AKP’nin, Türkiye’nin yaşadığı dönüşüm ve geleceğimiz açısından en anlamlı aktör olduğunda birleşenlerin kimi sorunlara ilişkin kendi aralarında farklı siyasetler önerdikleri bir sır değil. Farklı katmanlar barındıran, çok geniş kitleleri harekete geçirebilen; bir sistemi tasfiye ederek yeni bir inşa sorumluluğuyla karşı karşıya kalan bir siyasal hareketin, kendi etki alanı içinde tartışmacı, eleştirici farklılaşmalar üretmesinden daha doğal bir durum olamaz. Sorun, bu farklılaşmaların varlığı değil nasıl taşındığıdır.

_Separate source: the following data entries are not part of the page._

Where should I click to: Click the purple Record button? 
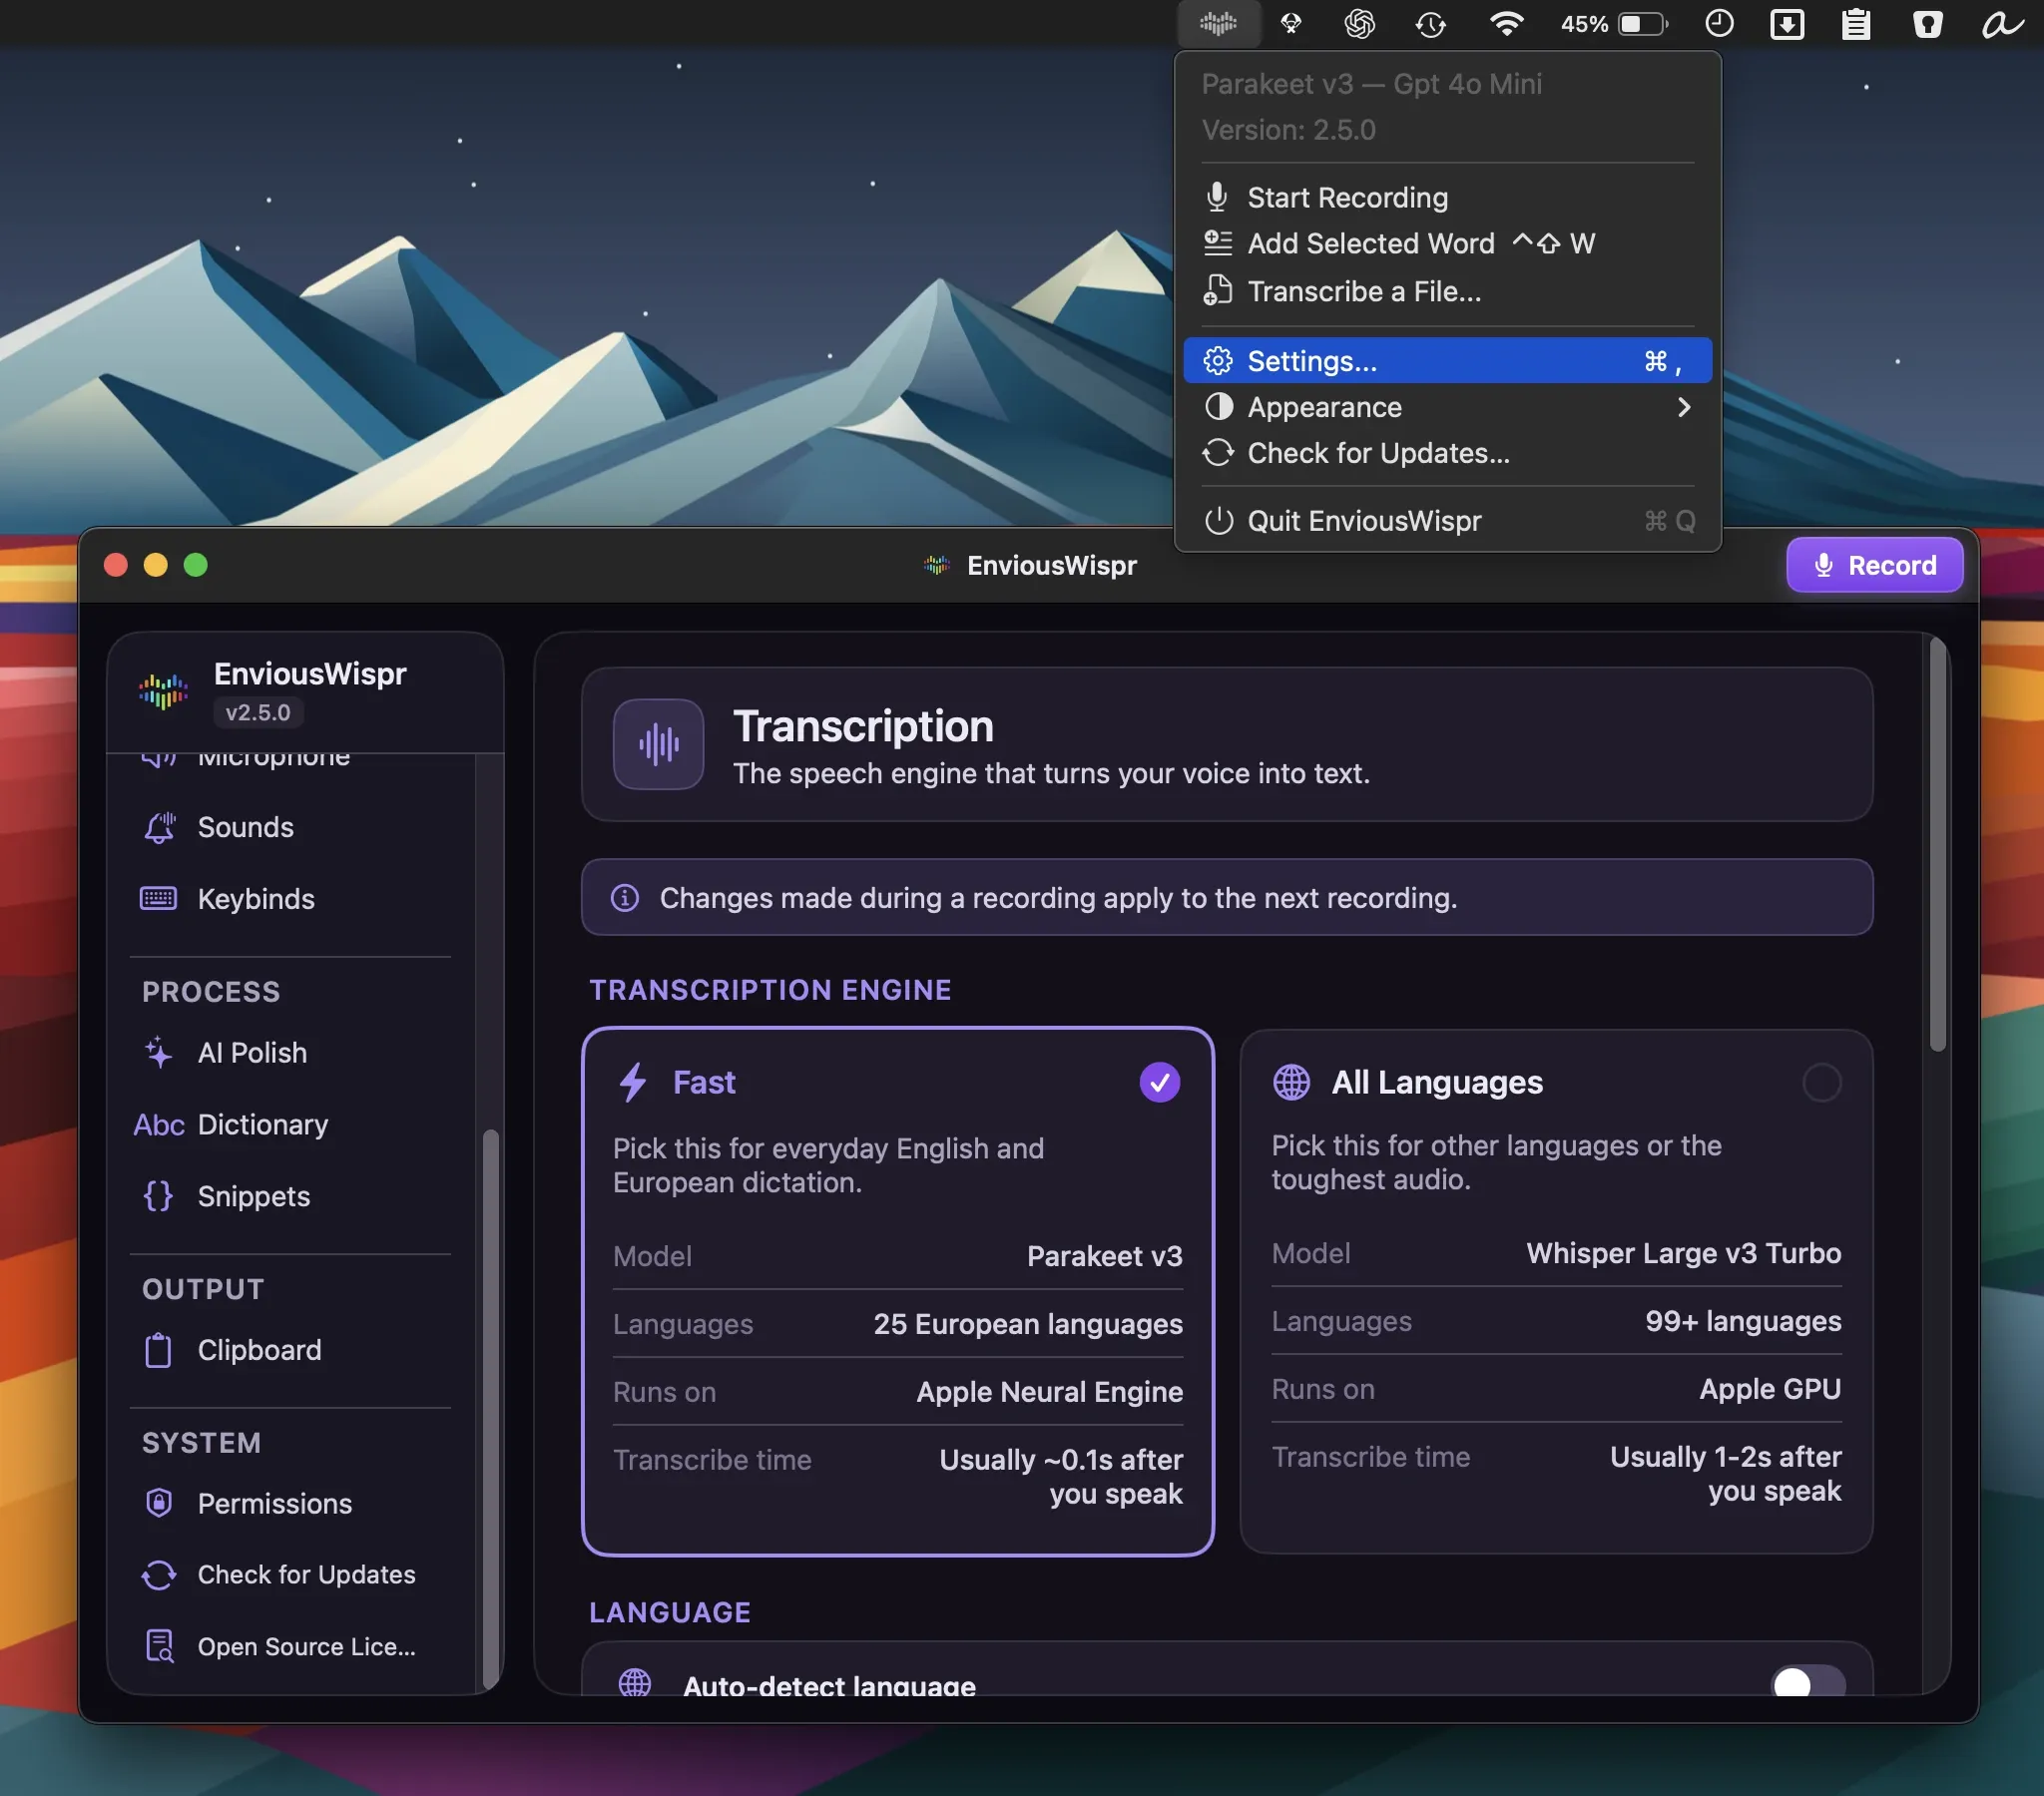click(1874, 565)
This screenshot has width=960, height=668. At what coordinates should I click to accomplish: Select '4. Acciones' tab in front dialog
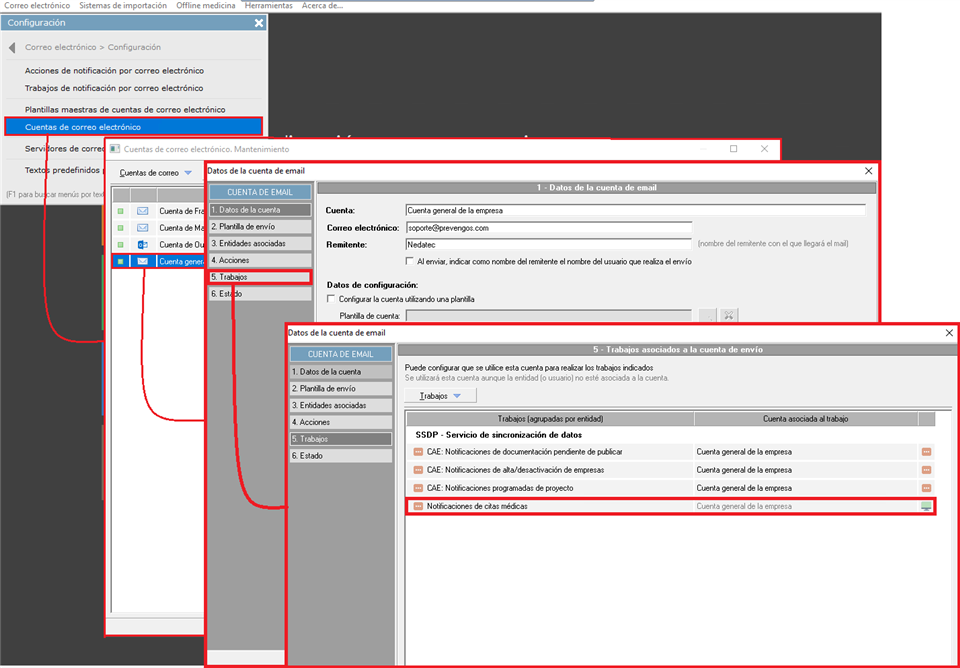341,422
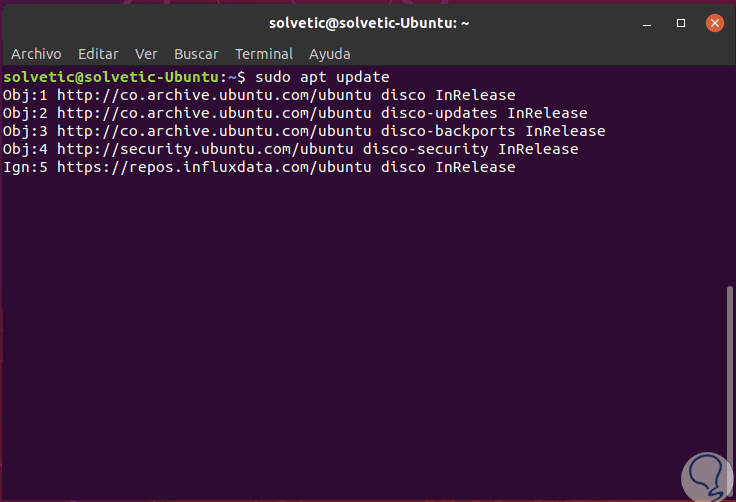
Task: Click the scrollbar track above the thumb
Action: [x=730, y=180]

Bütün tartışmaların giderek “yerli ve milli” olup olmamaya dayandırılması; iktidar iradesine yöneltilen eleştirilerin gayrı milli etiketiyle meşruiyet sahasından dışarıya itilmeye çalışılması; eleştiricilerin “sızma/ikbal düşkünü” ilan edilmesi, ciddiye alınması gereken demagojik bir saldırganlığı ifade ediyor. Böyle tartışma olmaz…
Bu “milli ve yerli” olma meselesini biraz yapısöküme tabi tutmakta fayda var. Bu kavramla belli ki; bir siyasi iradenin makbul sayılması için (1) ulusal çıkarları merkeze alması (2) küresel-bölgesel güçler karşısında “bağımsız/özerk” davranma kapasitesine sahip olması gerektiği kast ediliyor.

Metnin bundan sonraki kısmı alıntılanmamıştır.